Motifs are recurring structures, contrasts, and literary devices that can help to develop and inform the text’s major themes.

Letters

The letters that Moses writes to "newspapers, to people in public life, to friends and relatives and at last to the dead" appear in almost every chapter in the novel. These letters illustrate Moses' attempt to put the world around him in some kind of order. He talks and talks and writes and writes, trying to iron out the contradictions that exist in his philosophy, his life, and the life of others. The technique seems to work: by the end of the novel, he can stay peacefully silent. Moses has nothing else to say for the moment, "not a single word." He has not actually created organization or stability through his letter writing, but the process has, more importantly, allowed him to come to an understanding of himself and see that stability is not a goal in the first place.

Philosophy and Psychology

Philosophy and psychology are present throughout the novel.
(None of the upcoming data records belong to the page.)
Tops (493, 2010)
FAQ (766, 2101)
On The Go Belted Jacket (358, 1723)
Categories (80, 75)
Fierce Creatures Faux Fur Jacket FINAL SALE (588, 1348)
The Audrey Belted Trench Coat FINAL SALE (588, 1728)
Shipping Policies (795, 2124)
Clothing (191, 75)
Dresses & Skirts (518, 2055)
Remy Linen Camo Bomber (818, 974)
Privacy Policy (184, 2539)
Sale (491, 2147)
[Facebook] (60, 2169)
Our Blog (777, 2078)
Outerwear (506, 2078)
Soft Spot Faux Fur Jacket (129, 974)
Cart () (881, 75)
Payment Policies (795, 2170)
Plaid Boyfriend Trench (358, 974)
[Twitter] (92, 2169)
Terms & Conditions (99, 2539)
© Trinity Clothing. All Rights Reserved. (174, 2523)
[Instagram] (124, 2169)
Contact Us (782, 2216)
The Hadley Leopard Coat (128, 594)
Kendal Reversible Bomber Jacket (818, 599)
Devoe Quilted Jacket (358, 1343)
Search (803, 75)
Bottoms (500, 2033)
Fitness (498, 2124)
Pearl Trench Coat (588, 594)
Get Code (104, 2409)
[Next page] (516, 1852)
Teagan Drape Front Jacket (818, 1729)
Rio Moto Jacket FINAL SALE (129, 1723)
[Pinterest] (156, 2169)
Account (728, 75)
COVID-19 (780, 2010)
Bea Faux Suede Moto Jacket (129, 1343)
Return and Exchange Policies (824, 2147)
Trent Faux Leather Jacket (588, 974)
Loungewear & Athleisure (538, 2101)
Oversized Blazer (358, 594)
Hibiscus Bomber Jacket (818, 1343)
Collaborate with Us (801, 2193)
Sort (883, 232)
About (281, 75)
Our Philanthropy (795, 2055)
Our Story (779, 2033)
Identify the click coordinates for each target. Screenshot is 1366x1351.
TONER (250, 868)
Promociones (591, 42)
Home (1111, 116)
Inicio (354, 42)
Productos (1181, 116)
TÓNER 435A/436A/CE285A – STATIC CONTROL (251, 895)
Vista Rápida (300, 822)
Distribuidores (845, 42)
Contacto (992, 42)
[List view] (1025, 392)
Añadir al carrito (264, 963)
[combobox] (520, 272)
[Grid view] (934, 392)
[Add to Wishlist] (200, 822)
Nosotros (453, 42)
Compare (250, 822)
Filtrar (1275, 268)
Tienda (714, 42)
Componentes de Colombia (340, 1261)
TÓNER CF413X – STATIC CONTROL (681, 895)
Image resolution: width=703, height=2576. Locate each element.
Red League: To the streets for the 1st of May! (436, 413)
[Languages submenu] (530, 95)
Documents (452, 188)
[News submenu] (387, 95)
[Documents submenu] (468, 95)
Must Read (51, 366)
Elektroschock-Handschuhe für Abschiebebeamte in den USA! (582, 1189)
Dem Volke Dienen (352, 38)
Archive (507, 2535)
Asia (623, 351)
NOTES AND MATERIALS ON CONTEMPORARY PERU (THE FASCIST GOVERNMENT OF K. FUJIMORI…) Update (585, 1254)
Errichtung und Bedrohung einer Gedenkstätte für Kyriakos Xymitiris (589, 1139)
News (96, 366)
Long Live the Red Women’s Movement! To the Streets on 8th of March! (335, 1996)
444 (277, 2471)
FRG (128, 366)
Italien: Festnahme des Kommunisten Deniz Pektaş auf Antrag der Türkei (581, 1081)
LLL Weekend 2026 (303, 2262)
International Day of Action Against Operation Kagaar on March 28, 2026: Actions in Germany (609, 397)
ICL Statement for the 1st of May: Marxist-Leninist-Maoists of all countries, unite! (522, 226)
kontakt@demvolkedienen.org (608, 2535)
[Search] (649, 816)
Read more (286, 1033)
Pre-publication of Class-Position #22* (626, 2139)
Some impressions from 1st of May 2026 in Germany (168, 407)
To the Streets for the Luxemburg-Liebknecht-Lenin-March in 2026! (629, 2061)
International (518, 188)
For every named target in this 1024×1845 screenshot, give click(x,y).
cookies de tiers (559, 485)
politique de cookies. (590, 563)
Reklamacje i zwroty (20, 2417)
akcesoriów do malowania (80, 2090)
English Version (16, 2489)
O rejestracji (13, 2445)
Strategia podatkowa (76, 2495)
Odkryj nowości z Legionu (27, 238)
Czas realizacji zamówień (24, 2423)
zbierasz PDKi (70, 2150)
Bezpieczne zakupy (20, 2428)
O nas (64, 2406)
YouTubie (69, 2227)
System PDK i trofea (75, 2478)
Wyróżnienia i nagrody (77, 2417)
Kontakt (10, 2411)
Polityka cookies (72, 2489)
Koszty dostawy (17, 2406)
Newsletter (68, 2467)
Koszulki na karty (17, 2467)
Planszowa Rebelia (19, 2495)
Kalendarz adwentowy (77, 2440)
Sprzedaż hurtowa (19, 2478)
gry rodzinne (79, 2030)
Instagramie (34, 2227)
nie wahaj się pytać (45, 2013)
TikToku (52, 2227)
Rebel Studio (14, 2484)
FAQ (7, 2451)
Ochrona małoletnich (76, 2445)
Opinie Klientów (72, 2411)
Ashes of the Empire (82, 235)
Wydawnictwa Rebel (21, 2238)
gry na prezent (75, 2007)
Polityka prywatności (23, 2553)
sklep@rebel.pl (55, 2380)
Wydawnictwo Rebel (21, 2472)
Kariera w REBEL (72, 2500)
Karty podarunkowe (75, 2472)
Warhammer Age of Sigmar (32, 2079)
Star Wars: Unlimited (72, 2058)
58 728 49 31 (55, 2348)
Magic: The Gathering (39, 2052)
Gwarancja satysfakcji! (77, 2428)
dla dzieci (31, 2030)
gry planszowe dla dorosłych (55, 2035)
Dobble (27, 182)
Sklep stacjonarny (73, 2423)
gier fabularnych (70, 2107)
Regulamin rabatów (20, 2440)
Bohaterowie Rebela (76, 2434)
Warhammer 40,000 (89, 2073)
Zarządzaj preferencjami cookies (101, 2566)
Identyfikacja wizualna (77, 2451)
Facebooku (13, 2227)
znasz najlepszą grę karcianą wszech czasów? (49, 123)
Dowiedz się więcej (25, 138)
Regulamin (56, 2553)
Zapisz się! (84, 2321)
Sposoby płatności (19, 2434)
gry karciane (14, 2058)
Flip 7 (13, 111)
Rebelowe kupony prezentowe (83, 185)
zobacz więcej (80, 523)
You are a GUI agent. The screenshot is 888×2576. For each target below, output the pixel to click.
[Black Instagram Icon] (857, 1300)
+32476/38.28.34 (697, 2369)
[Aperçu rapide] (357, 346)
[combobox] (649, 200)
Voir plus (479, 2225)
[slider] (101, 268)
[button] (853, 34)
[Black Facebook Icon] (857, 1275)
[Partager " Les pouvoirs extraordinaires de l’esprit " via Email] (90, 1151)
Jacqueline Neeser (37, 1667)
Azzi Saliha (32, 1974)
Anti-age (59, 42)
Moses constantly makes references to philosophies of his own, of the ancients and moderns, and of new scholars. Philosophy becomes a kind of religion for Moses, and he tries to tear it apart in order to understand it. In the end, he finds that his personal philosophy is a mixture of philosophies, and he need not decide on any one philosophy in order to be satisfied.

Moses has seen a psychiatrist, and he references ideas of psychology. Psychology serves mostly as an object of satire in the novel; both Bellow and Moses find humor at its expense.

Women and Sex

Women are both the cause of and the antidote to Moses' suffering. His wives pain him, his casual loves give him diseases. Some women represent Moses' tendency to rely on sex for comfort. He also seeks stability in marriage. Over the course of his relationship with Ramona, Moses begins relating to women in a new way. He stops thinking of marriage as an easy solution to his problems, and of sex as the cure for what ails him.